What's missing from the new database is any reference to the links between health and the environment, disease and poverty, or violence and gun control. Nor does it touch sensitive topics such as abortion, genetically modified foods or sexual abuse. It completely overlooks mental illness.

In contrast, the Canadian Health Network is all-encompassing. It looks at controversial questions from all sides. It is constantly updated as new knowledge becomes available.
From the usage numbers, it looks to be virtually beyond dispute that the CHN website is seen as useful by Canadian health care providers. And even if one doesn't take as proven the article's suggestion that the network might actually operate with a surplus, it seems equally clear that any program which can offer valuable information to health care providers in the range of two million times every year is more than worth the cost of the Cons' ordered $16 million cut.

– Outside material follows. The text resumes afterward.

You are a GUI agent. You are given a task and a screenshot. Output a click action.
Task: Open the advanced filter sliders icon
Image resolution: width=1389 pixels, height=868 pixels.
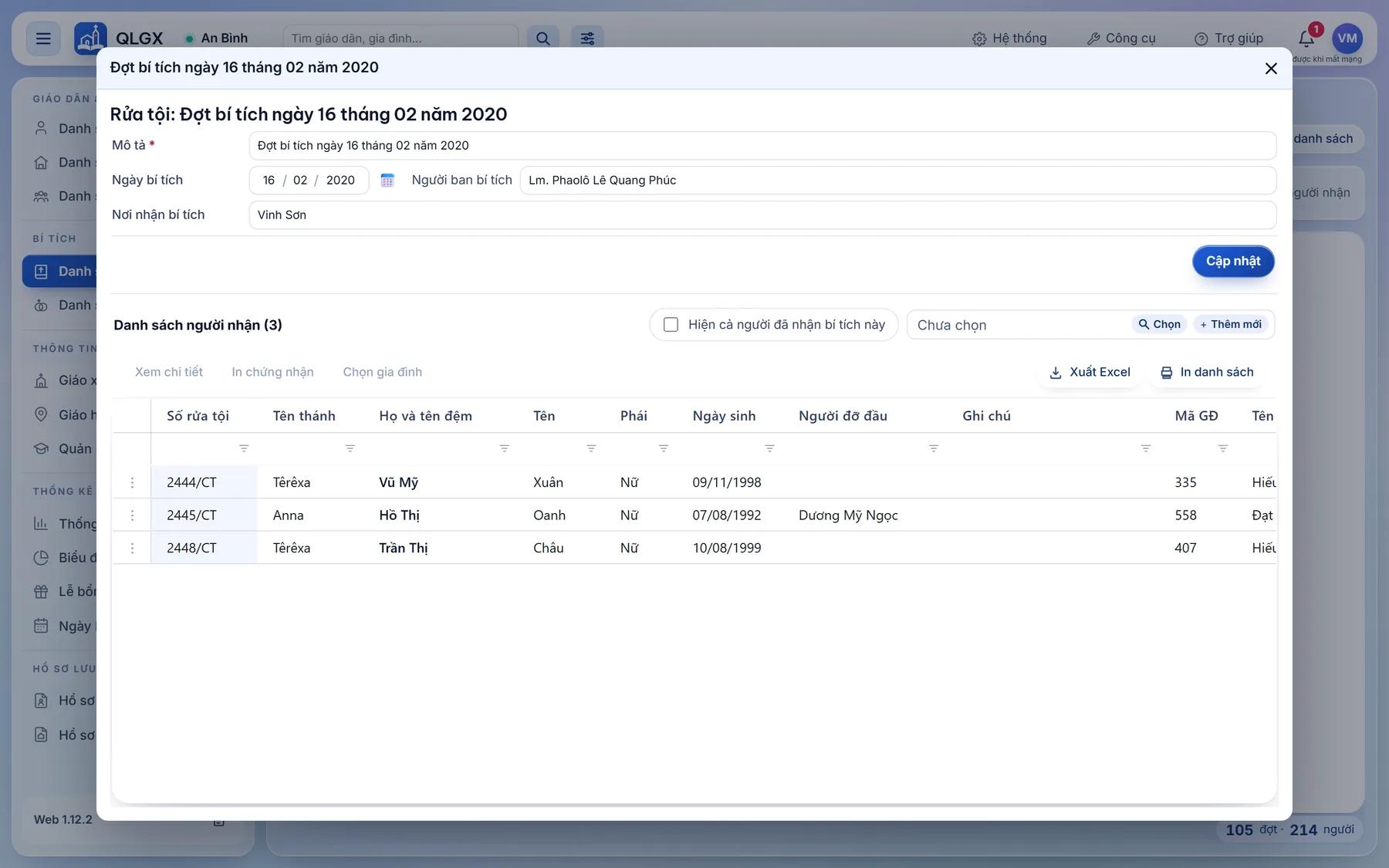pyautogui.click(x=587, y=38)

But the Cons are apparently of the view that the benefit of a cheap, effective way of improving health care for Canadians is more than outweighed by their desire to remove any uncomfortable material from web pages affiliated with the federal government, as well as to focus more attention on their partisan actions (rather than information which could actually be useful to health care providers).

The end result, though, can only be to make it more difficult for Canadian health care providers to find information relating to the issues which the Cons want to sweep under the rug. And with the Cons taking active steps to ensure worse service for the Canadians who most need a responsive health care system, there's ever more reason to doubt Canada can afford much more of the Cons' course of treatment.